We have also analysed the probability of having used a specific aircraft given that the operator is “Aeroflot” or “Military U.S., regarding a table containing all the accidents of each operator classified into the type of aircraft used.
With a Poisson distribution we have simulated the number of accidents of every month, taking into consideration the 111 years of our dataset. In order to analyse its accuracy, we have calculated the error of every mesure, as it can be seen on the table computed, that has an average which is printed on the screen every time hat we simulate the program. We must factor in that due to the fact that it is a simulation, the error varies every time that we run it.Running the program several times we have obtained errors that vary from 0.087 to 0.13, which is not bad.

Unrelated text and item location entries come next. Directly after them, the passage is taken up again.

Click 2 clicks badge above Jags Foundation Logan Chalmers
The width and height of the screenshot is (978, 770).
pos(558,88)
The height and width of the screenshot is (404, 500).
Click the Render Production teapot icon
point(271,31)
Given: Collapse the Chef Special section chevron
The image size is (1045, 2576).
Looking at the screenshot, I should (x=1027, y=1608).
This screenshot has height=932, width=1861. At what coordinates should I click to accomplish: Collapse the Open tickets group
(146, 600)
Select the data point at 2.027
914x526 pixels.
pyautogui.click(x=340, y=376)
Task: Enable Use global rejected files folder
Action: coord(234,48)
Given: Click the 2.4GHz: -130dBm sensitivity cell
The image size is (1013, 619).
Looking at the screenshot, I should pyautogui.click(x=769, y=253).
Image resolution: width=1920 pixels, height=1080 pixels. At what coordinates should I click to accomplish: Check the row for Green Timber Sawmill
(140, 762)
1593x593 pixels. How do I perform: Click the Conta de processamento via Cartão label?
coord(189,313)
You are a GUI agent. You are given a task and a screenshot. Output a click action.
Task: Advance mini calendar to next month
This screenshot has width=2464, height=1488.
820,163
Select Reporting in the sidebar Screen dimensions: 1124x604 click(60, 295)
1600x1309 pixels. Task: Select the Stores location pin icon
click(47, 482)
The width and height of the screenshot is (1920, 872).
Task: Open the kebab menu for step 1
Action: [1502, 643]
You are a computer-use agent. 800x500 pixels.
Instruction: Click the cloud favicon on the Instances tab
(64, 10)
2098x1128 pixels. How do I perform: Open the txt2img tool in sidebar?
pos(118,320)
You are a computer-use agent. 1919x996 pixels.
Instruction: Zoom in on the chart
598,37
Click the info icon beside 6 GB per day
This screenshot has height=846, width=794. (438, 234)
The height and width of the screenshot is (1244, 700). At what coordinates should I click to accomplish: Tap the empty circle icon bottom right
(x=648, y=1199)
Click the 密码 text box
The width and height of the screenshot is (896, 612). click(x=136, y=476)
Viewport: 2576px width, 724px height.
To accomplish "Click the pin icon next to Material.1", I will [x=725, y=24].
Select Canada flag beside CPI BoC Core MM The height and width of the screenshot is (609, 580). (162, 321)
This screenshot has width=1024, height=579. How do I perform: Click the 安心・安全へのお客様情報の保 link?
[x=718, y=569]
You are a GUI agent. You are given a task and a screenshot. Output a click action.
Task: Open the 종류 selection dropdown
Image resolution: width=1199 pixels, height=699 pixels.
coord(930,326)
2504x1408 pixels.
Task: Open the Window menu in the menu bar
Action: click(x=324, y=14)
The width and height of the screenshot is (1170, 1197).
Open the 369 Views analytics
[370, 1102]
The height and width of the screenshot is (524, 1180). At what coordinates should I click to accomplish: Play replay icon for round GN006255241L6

Using a Possion distribution too, we have simulated the number of accidents of every month in every year, which can be seen in the table configured with this purpose in the exercise 3.2.
At last, we have simulated (with a Poissone distribution again) the number of fatalities of every month (sum of 111 years).When checking its accuracy, we have computed the error between this simulation and reality, which is algo printed on the screen every time this exercise is simulated. As it can be seen, this last simulation is not inaccurate either.